## Selected passage
▼

Rendle, Steffen, et al. 2012 “BPR: Bayesian personalized ranking from implicit feedback”

This paper presents a generic optimization criterion BPR-OPT for personalized ranking from implicit feedback that is the maximum posterior estimator derived from a Bayesian analysis of the problem. Unlike personalized ranking(also called item recommendation) from implicit feedback like Matrix Factorization(MF) or Adaptive kNN, BPR is directly optimized for ranking.
It also provide a generic learning algorithm for optimizing models with respect to BPR-OPT(based on stochastic gradient descent with bootstrap sampling). And it show how to apply this method to recommender models: MF and adaptive kNN.

1. Implicit Feedback

In real world scenarios most user feedback is not explicit but implicit. Implicit feedback is tracked automatically, like monitoring clicks, view times, purchases, etc. Thus it is much easier to collect, because the user has not to express his taste explicitly. Interesting about implicit feedback systems is that only positive observations are available. The non-observed user-item pairs are a mixture of real negative feedback and missing values.

real negative feedback : the user is not interested in buying the item
missing values : the user might want to buy the item in the future.

2. Personalized Ranking

The task of personalized ranking is to provide a user with a ranked list of items. An example is an online shop that wants to recommend a personalized ranked list of items that the user might want to buy.

▲

## What is required
Continue the notes on the Bayesian personalized ranking paper from the point where they stop.

## Provided data
▼

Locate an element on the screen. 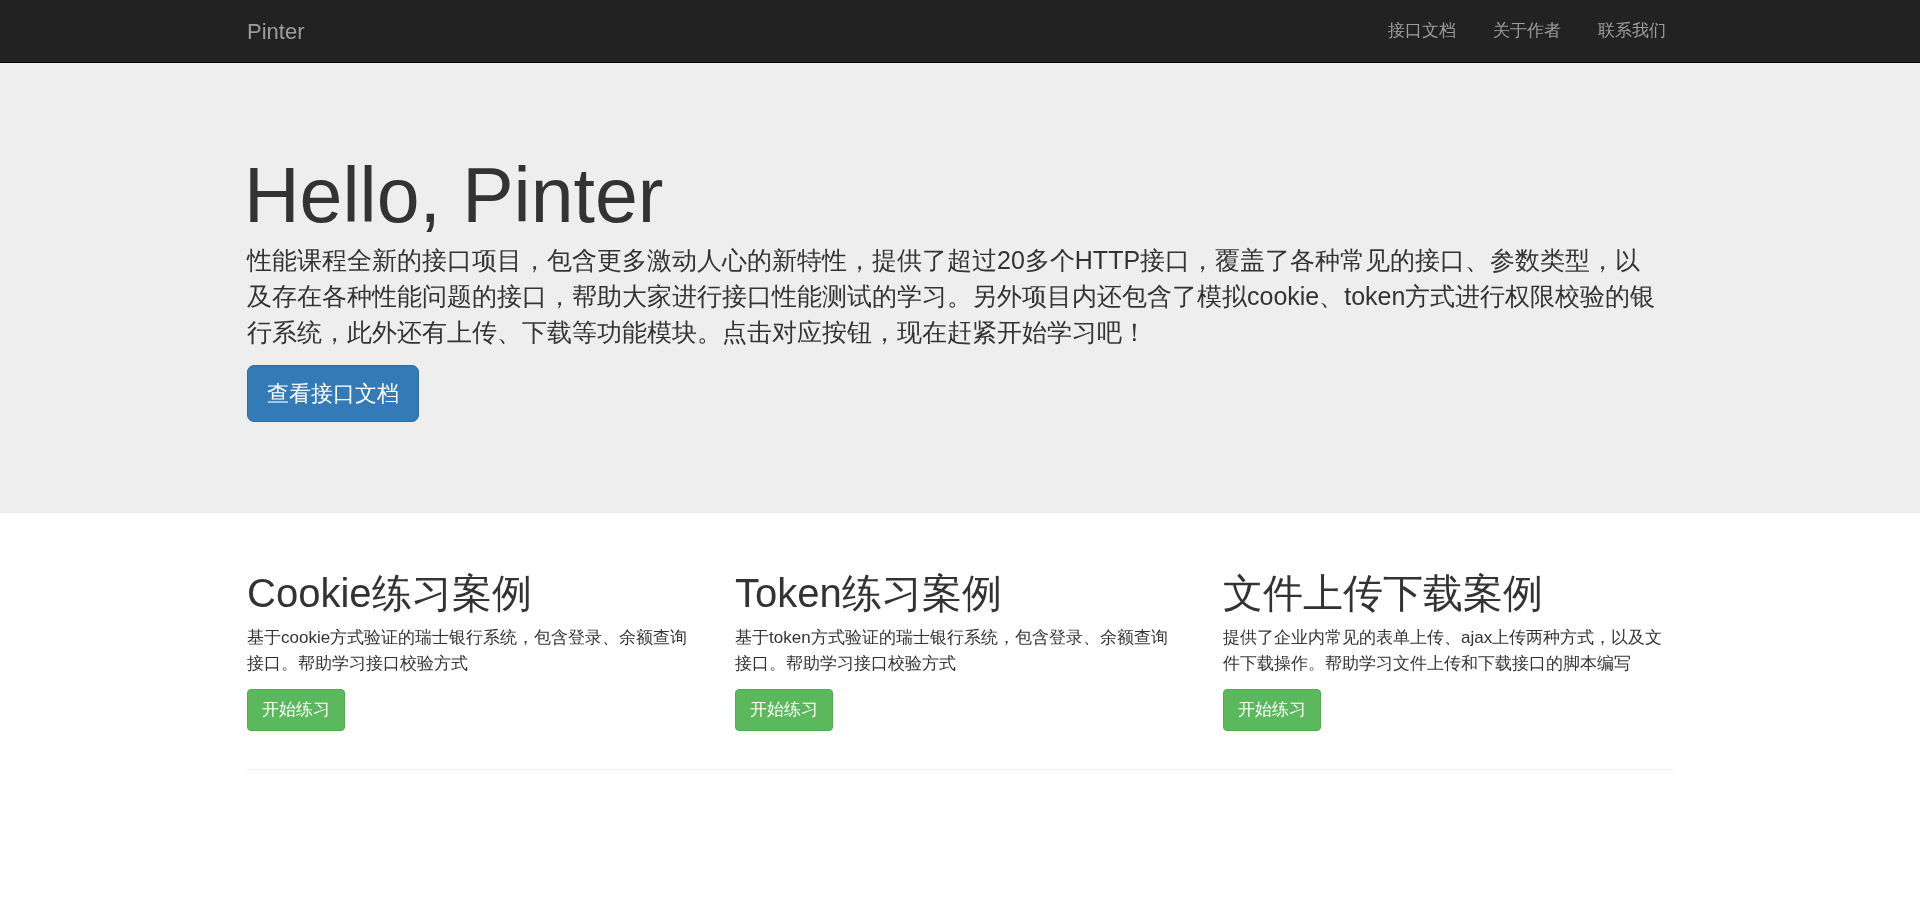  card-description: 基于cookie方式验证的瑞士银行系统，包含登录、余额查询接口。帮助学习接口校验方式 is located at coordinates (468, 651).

▲

## Task output
2.1 Formalization

\[U = \text{the set of all users}\\ I = \text{the set of all items}\\ S \subseteq U \times I\\ I_u^+ := \{ i \in I : (u, i) \in S \}\\ U_i^+ := \{ u \in I : (u, i) \in S \}\\\]

The task of the recommender system is to provide the user with a personalized total ranking $>_u \subset I^2$ of all items, where $>_u$ has to meet the properties of a total order:

$\forall i, j \in I : i \ne j \Rightarrow i >_u j \vee j >_u i $ (totality)
$\forall i, j \in I : i >_u j \vee j >_u i \Rightarrow i=j$ (antisymmetry)
$\forall i, j, k \in I : i>_u j \vee j >_u k \Rightarrow i >_u k$ (transitivity)

2.2 Analysis of the problem setting

Machine learning approaches for item recommenders typically create the training data from $S$ by giving pairs $(u, i) \in S$ a positive class label and all other combinations in $(U \times I) \setminus S$ a negative one. That means a model with enough expressiveness (that can fit the training data exactly) cannot rank at all as it predicts only 0s.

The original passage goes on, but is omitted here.